• SUPPLIED PASSAGE
In search of the best hairy crabs nature can offer
By Ruby Gao
It’s hairy crab season again. This means lovers of the delicacy will be seeking the best crabs they can sink their teeth into for the next couple of months.
Crabs from Yangcheng Lake in neighboring Jiangsu Province remain the most sought-after as they are widely considered to taste the best.
But for real connoisseurs, this still isn’t good enough. The crabs have to be free range, or shengtai xie (生态蟹), not farmed crabs, which dominate the market.
Crab farmer Liu Hongquan says Yangcheng Lake’s clean water, shallow depth of around 1.8 meters and hard lake bed that is rich in calcium gives the crabs a green back, white abdomen and golden claws.
Huang Feijue, a Shanghai hairy crab connoisseur, says shengtai xie roam freely in Yangcheng lake for food.
“They eat snails, small fish, shrimps and float grass,” Huang says.
Compared with farmed crabs, shengtai xie are much more active and absorb more diverse nutrients. This leads to sweeter, more delicate meat and richer roe, Huang says.
Most hairy crabs on the market are farmed. At Yangcheng Lake, a crab farm of around 666 square meters will lead to a catch of 600 to 1,000 crabs annually. They are raised in a crowded environment with little room to skitter about.
There are also dishonest industry people who sell “shower crabs.” These crustaceans have been raised in another lake but are transferred to Yangcheng Lake and dipped in it for a few seconds and then sold as “authentic” Yangcheng Lake crabs.

• SET EXERCISE
Retype the hairy crab article word for word, from its headline through the final sentence.

• GIVEN RECORDS
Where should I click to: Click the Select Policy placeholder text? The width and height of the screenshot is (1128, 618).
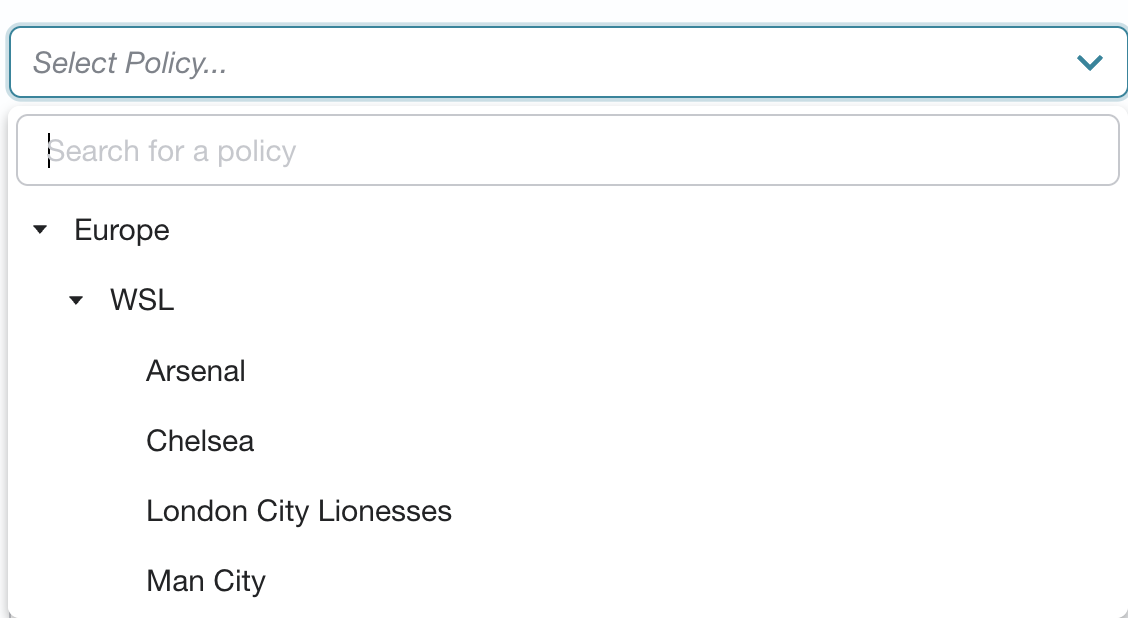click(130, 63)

* * *

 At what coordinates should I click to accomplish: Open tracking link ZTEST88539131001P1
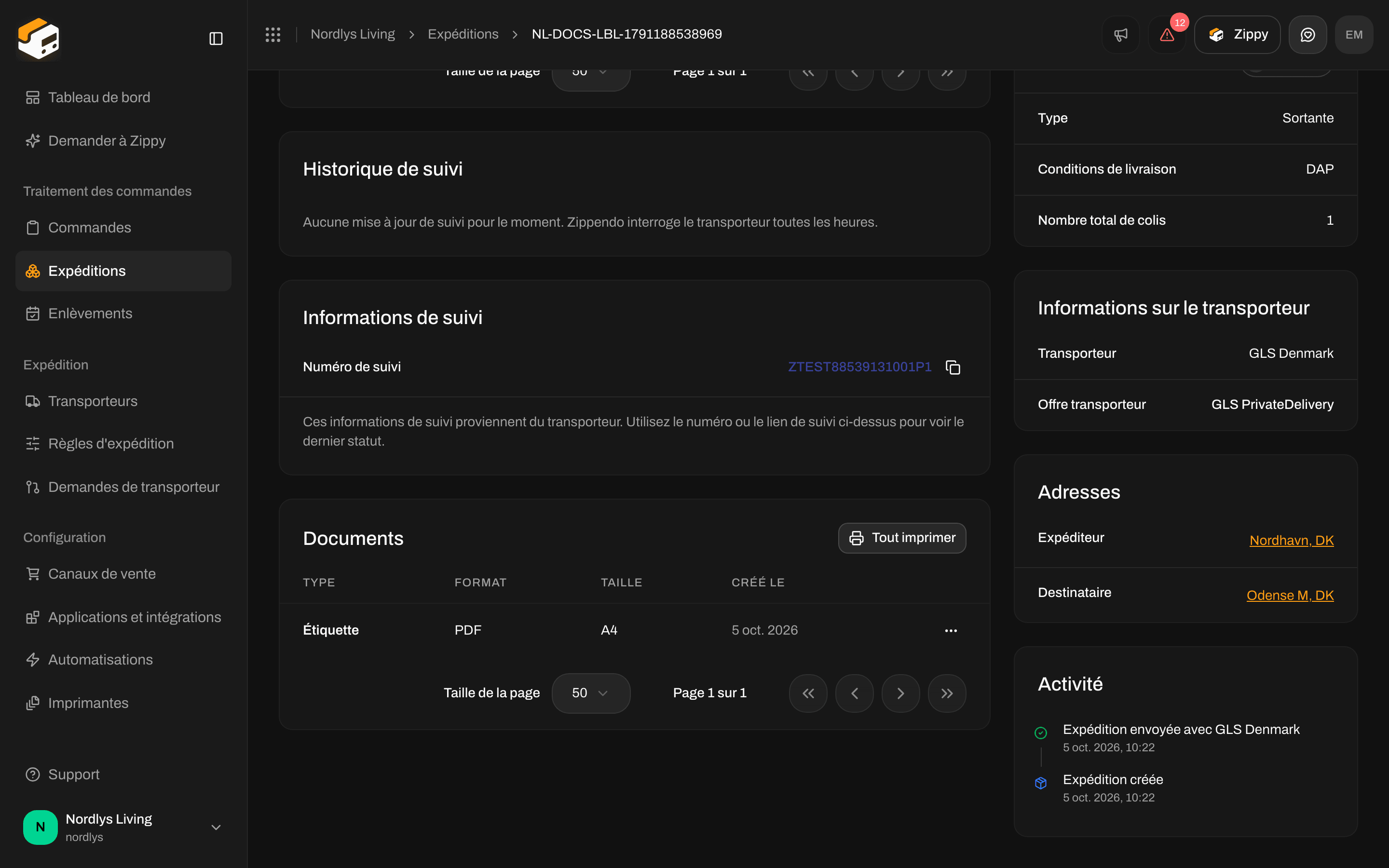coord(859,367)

• FULL RESPONSE
In search of the best hairy crabs nature can offer
By Ruby Gao
It’s hairy crab season again. This means lovers of the delicacy will be seeking the best crabs they can sink their teeth into for the next couple of months.
Crabs from Yangcheng Lake in neighboring Jiangsu Province remain the most sought-after as they are widely considered to taste the best.
But for real connoisseurs, this still isn’t good enough. The crabs have to be free range, or shengtai xie (生态蟹), not farmed crabs, which dominate the market.
Crab farmer Liu Hongquan says Yangcheng Lake’s clean water, shallow depth of around 1.8 meters and hard lake bed that is rich in calcium gives the crabs a green back, white abdomen and golden claws.
Huang Feijue, a Shanghai hairy crab connoisseur, says shengtai xie roam freely in Yangcheng lake for food.
“They eat snails, small fish, shrimps and float grass,” Huang says.
Compared with farmed crabs, shengtai xie are much more active and absorb more diverse nutrients. This leads to sweeter, more delicate meat and richer roe, Huang says.
Most hairy crabs on the market are farmed. At Yangcheng Lake, a crab farm of around 666 square meters will lead to a catch of 600 to 1,000 crabs annually. They are raised in a crowded environment with little room to skitter about.
There are also dishonest industry people who sell “shower crabs.” These crustaceans have been raised in another lake but are transferred to Yangcheng Lake and dipped in it for a few seconds and then sold as “authentic” Yangcheng Lake crabs.